Portugal y España exigen distensión con Irán y refuerzan la protección de sus ciudadanos en la región
Ambos países han reiterado su compromiso con la paz y la estabilidad en Oriente Medio, reclamando una desescalada inmediata y el retorno al diálogo con Irán. Así consta en la declaración conjunta publicada al término de la reunión bilateral entre los dos gobiernos, tras la rueda de prensa de los presidentes Luís Montenegro y Pedro Sánchez.
Datos clave
- Qué ocurrió: Portugal y España han pedido la desescalada y el regreso a la vía diplomática con Irán
- Dónde: Declaración difundida tras una reunión bilateral luso-española
- Quiénes están implicados: Los gobiernos de Portugal y España, Irán y los países del Consejo de Cooperación del Golfo
- Por qué importa: Incrementa la presión diplomática y refuerza las medidas de seguridad para los ciudadanos de ambos países en la zona
Compromiso con el Derecho Internacional y llamada a la diplomacia
En el texto conjunto, los dos países reafirman "su compromiso con la paz y la estabilidad en la región" y subrayan la necesidad del pleno respeto al Derecho Internacional, incluyendo los principios recogidos en la Carta de las Naciones Unidas y el Derecho Internacional Humanitario.
La declaración añade que "ambas partes condenan los ataques indiscriminados e injustificados de Irán" contra los países del Consejo de Cooperación del Golfo y otros Estados de la región.
Condena de los ataques y exigencia de desescalada inmediata
Lisboa y Madrid defienden que la respuesta debe centrarse en una reducción urgente de la tensión y en la vía política. En el documento, los dos gobiernos "insisten en una desescalada inmediata y en el regreso al diálogo y la diplomacia, única forma de alcanzar una solución duradera para todas las cuestiones pendientes con Irán".
Cabe señalar que la declaración no incluye ninguna referencia a los Estados Unidos.
Seguridad de los ciudadanos en la región
El mismo documento recoge que ambos gobiernos están actuando sobre el terreno para proteger a sus nacionales. "Portugal y España están adoptando todas las medidas necesarias para garantizar la seguridad de sus ciudadanos en la región y ayudarles en su regreso", se lee en el texto.
Divergencias políticas en España y la postura de Montenegro
Pedro Sánchez condenó los ataques de Estados Unidos e Israel contra Irán y rechazó el uso de bases militares en territorio español por parte de los norteamericanos para esas operaciones. Como respuesta a esa posición, el presidente Donald Trump amenazó a España con represalias.

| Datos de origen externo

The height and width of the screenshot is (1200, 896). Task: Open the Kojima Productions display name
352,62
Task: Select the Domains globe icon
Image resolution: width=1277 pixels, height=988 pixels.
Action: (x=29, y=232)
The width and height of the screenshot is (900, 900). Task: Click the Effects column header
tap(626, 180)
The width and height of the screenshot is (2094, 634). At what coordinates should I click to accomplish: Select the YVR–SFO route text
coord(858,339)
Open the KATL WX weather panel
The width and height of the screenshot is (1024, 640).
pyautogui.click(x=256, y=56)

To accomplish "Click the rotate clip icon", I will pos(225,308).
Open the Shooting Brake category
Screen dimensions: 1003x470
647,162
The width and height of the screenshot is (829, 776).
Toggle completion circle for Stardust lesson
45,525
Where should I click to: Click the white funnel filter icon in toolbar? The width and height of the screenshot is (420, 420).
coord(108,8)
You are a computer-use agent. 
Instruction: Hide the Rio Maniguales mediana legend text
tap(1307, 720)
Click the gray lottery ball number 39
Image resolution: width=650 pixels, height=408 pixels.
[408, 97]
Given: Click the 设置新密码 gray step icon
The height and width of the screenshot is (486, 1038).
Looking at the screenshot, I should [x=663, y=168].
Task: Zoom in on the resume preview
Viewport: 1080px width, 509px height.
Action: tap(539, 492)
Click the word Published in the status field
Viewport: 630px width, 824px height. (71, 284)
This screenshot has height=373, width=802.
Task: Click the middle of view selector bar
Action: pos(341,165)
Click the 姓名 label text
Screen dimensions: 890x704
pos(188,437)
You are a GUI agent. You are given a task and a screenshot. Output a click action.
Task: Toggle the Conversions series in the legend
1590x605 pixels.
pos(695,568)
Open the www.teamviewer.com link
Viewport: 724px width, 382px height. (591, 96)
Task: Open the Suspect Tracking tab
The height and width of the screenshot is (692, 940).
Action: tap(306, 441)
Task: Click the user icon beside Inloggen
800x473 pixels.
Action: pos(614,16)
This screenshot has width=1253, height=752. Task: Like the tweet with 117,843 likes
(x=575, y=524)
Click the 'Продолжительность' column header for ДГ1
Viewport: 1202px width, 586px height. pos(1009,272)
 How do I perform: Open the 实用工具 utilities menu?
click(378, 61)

Por su parte, Luís Montenegro afirmó que "Portugal no acompañó, no respaldó ni estuvo involucrado en esta acción militar", aunque destacó que su país se encuentra más próximo a su aliado estadounidense que a Irán.
Por qué esta posición conjunta resulta relevante
La declaración luso-española llega en un momento de elevada tensión regional y busca consolidar una línea común basada en el Derecho Internacional y la diplomacia. Al mismo tiempo, pone de manifiesto la preocupación de ambos gobiernos por el impacto directo del conflicto en la seguridad de los ciudadanos portugueses y españoles presentes en Oriente Medio.
En los últimos días, la escalada de ataques y respuestas militares en las que Irán y otros actores regionales e internacionales están implicados ha elevado el riesgo de una extensión del conflicto. Esto hace más urgente la coordinación política y consular para prevenir consecuencias humanitarias y de seguridad de mayor alcance.